Viewing multiple sequence alignment simultaneously with two-and three-dimensional representations greatly helps in assigning two-dimensional structure and understanding function. This process is aided by synchronizing colors in all three views. The RNA structure shown is from SARS virus, and the image was made using S2S Assemble with PyMOL.
Figure 6
Figure 6. Visualizations of molecular motion.

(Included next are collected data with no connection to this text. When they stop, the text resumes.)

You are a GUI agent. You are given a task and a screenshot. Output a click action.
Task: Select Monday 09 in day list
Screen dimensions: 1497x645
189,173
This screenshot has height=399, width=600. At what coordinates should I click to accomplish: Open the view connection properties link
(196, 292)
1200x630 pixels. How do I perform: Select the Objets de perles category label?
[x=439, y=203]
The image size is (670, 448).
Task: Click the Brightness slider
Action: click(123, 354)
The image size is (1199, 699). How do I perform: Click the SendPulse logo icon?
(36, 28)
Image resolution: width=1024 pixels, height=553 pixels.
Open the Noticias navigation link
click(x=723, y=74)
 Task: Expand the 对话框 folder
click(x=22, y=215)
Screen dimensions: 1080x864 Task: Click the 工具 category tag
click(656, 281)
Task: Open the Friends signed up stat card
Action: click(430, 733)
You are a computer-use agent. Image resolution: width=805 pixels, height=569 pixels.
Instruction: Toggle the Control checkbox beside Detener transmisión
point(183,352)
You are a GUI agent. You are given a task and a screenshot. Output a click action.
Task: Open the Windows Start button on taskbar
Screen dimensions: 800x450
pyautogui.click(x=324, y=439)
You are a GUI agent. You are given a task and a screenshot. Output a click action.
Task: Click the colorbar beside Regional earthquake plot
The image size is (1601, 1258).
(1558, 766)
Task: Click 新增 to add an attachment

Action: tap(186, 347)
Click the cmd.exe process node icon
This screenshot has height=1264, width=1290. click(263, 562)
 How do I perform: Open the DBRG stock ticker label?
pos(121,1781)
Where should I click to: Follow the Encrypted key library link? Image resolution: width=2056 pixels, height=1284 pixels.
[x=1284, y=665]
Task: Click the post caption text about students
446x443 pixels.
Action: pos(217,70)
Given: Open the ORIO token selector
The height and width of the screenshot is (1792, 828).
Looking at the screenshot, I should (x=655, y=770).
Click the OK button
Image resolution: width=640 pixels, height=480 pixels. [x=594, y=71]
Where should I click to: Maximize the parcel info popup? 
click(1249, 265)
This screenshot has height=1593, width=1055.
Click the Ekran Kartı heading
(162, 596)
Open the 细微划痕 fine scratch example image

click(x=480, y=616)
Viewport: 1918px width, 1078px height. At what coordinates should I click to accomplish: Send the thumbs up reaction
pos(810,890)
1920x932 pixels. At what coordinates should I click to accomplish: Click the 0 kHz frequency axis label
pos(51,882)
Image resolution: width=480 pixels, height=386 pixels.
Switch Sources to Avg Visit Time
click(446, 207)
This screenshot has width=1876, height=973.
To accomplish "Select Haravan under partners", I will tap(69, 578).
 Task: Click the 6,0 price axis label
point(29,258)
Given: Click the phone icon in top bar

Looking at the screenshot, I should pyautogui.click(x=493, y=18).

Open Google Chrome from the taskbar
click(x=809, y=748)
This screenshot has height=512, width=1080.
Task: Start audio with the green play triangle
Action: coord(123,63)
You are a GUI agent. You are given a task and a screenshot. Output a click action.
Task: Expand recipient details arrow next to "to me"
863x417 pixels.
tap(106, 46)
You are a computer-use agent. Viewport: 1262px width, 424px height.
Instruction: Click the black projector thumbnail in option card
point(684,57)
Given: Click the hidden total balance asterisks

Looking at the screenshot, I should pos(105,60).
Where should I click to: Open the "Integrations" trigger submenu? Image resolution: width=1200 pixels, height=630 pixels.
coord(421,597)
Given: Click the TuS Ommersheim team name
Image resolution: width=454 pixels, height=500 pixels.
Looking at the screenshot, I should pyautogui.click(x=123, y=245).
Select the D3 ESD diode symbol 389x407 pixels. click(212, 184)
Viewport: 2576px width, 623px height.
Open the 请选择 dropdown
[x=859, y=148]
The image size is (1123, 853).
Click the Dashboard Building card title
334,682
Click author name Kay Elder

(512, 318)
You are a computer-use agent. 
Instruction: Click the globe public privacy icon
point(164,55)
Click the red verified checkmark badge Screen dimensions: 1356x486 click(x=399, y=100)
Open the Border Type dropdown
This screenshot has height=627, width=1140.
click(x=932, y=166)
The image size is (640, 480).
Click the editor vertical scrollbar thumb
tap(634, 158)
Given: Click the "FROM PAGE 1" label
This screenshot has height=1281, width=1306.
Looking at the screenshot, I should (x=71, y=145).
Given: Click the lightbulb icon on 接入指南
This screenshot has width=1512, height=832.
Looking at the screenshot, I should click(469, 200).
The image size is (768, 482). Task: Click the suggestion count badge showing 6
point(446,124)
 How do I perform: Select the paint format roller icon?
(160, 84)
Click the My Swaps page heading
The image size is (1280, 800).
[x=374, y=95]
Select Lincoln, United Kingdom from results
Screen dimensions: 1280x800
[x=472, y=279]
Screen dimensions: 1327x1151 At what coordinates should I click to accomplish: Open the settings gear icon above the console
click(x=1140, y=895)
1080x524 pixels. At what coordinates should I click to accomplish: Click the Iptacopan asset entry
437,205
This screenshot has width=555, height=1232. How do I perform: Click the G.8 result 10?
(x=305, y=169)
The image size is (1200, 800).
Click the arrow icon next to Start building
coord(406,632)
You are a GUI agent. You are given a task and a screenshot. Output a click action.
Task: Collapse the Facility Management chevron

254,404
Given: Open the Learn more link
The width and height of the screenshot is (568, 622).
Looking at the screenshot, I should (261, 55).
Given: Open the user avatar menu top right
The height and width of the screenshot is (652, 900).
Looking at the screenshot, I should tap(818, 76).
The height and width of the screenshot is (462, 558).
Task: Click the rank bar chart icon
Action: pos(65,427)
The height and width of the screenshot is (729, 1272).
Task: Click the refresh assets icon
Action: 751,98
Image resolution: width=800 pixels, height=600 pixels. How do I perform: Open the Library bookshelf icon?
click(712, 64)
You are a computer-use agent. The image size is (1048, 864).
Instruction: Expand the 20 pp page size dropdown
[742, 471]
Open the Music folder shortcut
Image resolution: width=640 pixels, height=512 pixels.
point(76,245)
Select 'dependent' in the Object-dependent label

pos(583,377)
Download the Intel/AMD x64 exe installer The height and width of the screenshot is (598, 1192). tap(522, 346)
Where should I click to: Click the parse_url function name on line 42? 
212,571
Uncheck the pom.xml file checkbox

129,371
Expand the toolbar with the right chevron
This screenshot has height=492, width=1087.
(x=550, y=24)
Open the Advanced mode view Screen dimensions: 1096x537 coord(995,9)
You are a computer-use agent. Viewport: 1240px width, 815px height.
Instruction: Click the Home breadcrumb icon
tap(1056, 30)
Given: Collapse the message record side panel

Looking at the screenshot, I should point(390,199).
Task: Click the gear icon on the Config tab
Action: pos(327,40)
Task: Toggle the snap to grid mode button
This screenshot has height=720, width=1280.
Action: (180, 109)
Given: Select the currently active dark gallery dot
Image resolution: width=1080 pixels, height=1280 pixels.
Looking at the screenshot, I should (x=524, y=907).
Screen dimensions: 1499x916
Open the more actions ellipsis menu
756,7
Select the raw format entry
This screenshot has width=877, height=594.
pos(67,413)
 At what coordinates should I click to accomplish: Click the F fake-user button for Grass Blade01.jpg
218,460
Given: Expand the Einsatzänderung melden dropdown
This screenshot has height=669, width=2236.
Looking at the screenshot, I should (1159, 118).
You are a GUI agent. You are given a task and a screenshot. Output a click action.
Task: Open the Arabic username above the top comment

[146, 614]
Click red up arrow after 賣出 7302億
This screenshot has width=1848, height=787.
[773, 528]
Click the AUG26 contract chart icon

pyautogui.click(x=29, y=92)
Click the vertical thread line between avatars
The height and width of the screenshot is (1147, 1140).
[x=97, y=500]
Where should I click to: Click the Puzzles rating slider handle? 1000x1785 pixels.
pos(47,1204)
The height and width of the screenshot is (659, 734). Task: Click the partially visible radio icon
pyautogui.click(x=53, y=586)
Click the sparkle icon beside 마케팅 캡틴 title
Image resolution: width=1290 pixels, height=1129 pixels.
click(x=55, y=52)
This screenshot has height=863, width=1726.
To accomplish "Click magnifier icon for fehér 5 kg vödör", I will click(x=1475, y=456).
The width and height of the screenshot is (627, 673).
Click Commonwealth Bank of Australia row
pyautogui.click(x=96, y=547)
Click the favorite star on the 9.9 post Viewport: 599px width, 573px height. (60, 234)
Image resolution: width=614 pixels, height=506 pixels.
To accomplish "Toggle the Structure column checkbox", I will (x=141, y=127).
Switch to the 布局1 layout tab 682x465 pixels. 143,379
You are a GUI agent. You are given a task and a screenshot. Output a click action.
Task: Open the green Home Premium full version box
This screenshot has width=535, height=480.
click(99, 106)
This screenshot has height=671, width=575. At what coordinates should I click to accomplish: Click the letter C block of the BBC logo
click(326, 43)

(a) Four snapshots from a molecular dynamics simulation visualized (darker protein coloring indicating later snapshots). A ligand is shown moving from its initial position buried in an active site (right) to the protein exterior (left). (b) Same four snapshots using a simplified representation highlighting residues undergoing conformational changes as the ligand escapes. The contoured surface (generated with CAVER) shows changes to the transient tunnel used by the ligand. (ce) Visualization of protein-protein diffusion simulations made using SDA (http://tinyurl.com/SDA-EML/). (c) Representative trajectory of a protein (blue) diffusing around a second, target protein (orange). (d) Isocontours (blue) show the region most occupied by the diffusing protein during thousands of trajectories. Target protein, orange. (e) Two-dimensional map of occupancy versus protein-protein center-to-center distance; blue, the most occupied region.
Figure 7
Figure 7. Two examples of multiscale, hierarchical visualization.
(a) An atomic structure of an antibody (bottom) was used to create a smoothed surface as part of a more complex scene of blood serum (top). Images made with AVS (http://www.avs.com/) and PMV. (b) Top, a 2.4-nm electron tomogram slice of a human skin section showing part of the nuclear envelope (blue), cytoplasm (black background) and a desmosome (orange) at the boundary of the two cells. Using sub-tomogram averaging, the interaction of cadherin proteins can be resolved, and they were used to calculate isosurfaces (below) into which the atomic-detail structure of C-cadherins has been fitted. Images created using MATLAB and Amira. Scale bars, 10 nm.
Figure 8
Figure 8. Tangible models in research.
Tangible models were used to explore the modes of self-assembly of viral capsids. (a) The electrostatic and charge complementarity is displayed using isosurfaces for the protein and electrostatic potential. (b) Affordances for placement of magnets were designed into the protein surface using constructive solid geometry methods. (c) Physical models were built and fitted with magnets. Twelve pentameric subunits then self-assemble when shaken for several minutes in a tube. Images created with PMV. (d) An augmented-reality interface used to study molecular interactions of the enzyme superoxide dismutase. An inexpensive video camera (not in the picture) views the models, and embedded markers on the surface (small black squares) are used to determine the orientation of the model from the video image. Volume-rendered electrostatic potentials and small animated arrows for the electrostatic field vectors are then overlapped onto the video image, following the video image as the user manipulates the model.